University of Minnesota Twin Cities
College of Biological Sciences and Medical School
Department of Biochemistry, Molecular Biology, and Biophysics

PI: David H. Live

Structure and Dynamics of Mucin Glycoproteins

These researchers are working to determine the structural and dynamic properties of mucin motifs. These motifs, characterized by regions of highly O-glycosylated protein, can be found in secreted mucin glycoproteins, in mucin domains of integral membrane cell-surface glycoproteins, and as components of the glycoprotein complexes in connective tissue. They can function both as purely structural elements and in molecular recognition by virtue of their ability to display a variety of carbohydrate epitopes on the same protein core. These researchers have reported on the structure of a mucin glycopeptide that has offered new insights into the intramolecular interactions between sugar and peptide components that aid in understanding the conformational features displayed by mucins.

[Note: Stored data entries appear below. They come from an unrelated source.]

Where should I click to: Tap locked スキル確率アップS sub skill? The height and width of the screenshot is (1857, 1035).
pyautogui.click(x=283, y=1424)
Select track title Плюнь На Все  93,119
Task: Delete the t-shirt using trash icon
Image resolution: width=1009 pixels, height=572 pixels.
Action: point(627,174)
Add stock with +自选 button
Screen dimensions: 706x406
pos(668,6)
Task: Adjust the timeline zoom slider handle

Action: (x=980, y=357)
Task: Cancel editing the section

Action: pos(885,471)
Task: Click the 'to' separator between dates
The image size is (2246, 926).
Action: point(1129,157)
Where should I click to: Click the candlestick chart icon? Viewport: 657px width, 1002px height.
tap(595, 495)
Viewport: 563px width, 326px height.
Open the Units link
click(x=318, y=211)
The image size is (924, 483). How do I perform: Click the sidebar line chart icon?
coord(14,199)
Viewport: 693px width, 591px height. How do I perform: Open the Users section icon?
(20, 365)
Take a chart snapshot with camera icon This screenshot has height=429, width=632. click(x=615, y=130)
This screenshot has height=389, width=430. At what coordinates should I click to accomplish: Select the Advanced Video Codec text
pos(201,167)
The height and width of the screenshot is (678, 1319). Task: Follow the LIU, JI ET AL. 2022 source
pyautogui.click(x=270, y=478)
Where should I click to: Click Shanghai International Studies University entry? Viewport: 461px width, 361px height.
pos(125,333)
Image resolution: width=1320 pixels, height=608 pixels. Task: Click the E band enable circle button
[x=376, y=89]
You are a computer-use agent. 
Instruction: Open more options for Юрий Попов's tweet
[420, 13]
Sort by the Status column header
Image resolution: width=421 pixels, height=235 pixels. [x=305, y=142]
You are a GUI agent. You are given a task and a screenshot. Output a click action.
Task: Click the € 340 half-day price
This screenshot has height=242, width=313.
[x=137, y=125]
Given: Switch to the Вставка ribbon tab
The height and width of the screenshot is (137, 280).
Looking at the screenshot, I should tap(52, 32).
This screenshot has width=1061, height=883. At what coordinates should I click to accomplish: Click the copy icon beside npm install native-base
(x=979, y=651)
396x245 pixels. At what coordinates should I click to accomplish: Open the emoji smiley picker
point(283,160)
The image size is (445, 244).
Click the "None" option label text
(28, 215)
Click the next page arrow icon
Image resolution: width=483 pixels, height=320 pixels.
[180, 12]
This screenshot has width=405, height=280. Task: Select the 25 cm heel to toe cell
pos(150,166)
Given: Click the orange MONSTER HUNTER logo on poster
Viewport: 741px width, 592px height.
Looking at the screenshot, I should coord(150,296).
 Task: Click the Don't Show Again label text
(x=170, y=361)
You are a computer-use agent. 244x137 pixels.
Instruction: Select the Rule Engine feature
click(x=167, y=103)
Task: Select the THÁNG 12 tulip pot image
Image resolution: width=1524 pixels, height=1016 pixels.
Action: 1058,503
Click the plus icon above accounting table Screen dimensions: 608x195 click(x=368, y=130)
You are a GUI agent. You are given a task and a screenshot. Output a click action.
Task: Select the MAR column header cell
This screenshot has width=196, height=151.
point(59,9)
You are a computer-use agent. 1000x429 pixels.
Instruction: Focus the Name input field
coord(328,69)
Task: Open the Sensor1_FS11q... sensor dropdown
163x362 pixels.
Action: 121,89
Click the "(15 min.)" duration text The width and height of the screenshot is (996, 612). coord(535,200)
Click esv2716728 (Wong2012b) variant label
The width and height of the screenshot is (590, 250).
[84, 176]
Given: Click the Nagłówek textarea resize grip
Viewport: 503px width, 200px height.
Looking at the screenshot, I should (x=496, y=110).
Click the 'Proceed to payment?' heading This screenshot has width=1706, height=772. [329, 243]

A noteworthy aspect of the NMR experiments was strong evidence for a well-defined organization even for a short mucin segment based on a glycosylated pentapeptide STTAV from the cell surface protein CD43. The researchers are obtaining additional structural data as well as 13C NMR relaxation measurements and are performing molecular dynamics (MD) calculations and analyzing them to further understand the properties of mucins. They are also carrying out studies on the conformation of glycopeptides from the glycoprotein a-dystroglycan, important in the organization of muscle tissue. As these results provide one of the few examples with extensive experimental structural restraints, the MD calculations are serving to further refine the force-field parameters for studying such molecules.

Group Member

Andrew Borgert, Graduate Student